8. Un procedimiento para detectar, inmovilizar, purificar o inmunoprecipitar uno o más miembros de un repertorio de polipéptidos seleccionado previamente según una cualquiera de las reivindicaciones 1 a 7, que comprende unir los miembros al ligando genérico.

9. Un procedimiento para detectar, inmovilizar, purificar o inmunoprecipitar uno o más miembros de un repertorio de polipéptidos seleccionado previamente según una cualquiera de las reivindicaciones a 7, que comprende unir los miembros al ligando genérico y separar luego aquellos miembros de la librería que se unen al ligando genérico.

10. Un procedimiento para detectar, inmovilizar, purificar o inmunoprecipitar uno o más miembros de un repertorio de polipéptidos seleccionado previamente según una cualquiera de las reivindicaciones 1 a 7, que comprende unir los miembros al ligando diana.

11. El procedimiento según una cualquiera de las reivindicaciones 1 a 7, que comprende someter los polipéptidos seleccionados a variación adicional mediante diversificación, y se repiten las etapas (a) a (d).

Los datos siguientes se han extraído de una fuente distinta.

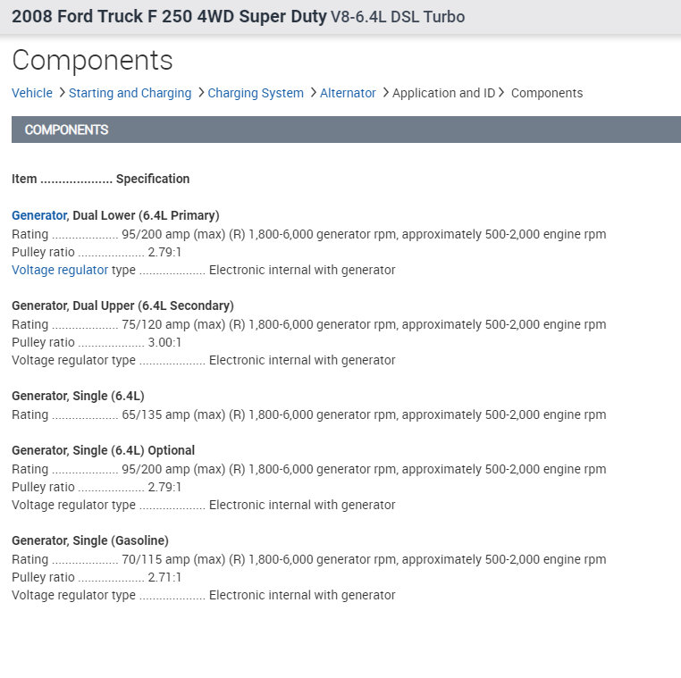Click the chevron after Charging System breadcrumb
The image size is (681, 678).
point(313,92)
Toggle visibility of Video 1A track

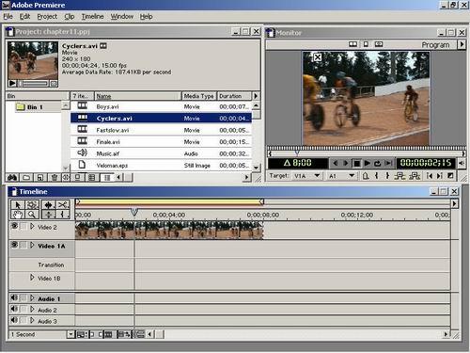point(14,245)
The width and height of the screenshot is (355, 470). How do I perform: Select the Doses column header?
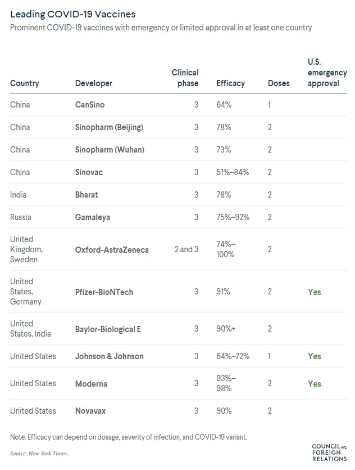point(279,83)
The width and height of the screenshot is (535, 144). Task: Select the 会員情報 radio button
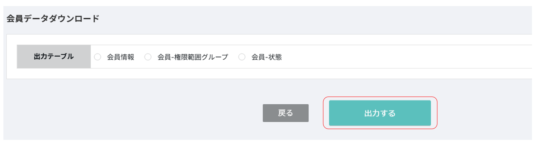coord(97,57)
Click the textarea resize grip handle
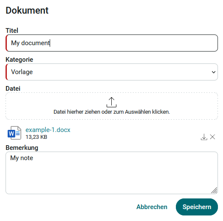The width and height of the screenshot is (223, 221). pyautogui.click(x=214, y=190)
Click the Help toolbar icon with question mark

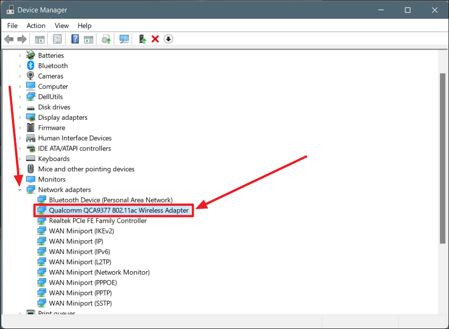pos(75,39)
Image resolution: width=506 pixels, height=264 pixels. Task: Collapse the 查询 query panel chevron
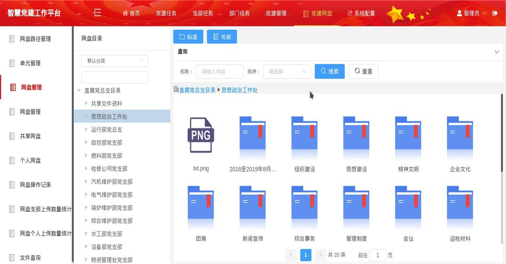point(497,52)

12. El procedimiento según la reivindicación 11, en el que los polipéptidos se diversifican en posiciones aleatorias.

13. El procedimiento según la reivindicación 11, en el que los polipéptidos se diversifican en posiciones seleccionadas.

14. El procedimiento según la reivindicación 13, en el que las posiciones seleccionadas son H50, H52, H52a, H53, H55, H56, H58, H95, H96, H97, H98, L50, L53, L91, L92, L93, L94 y L96.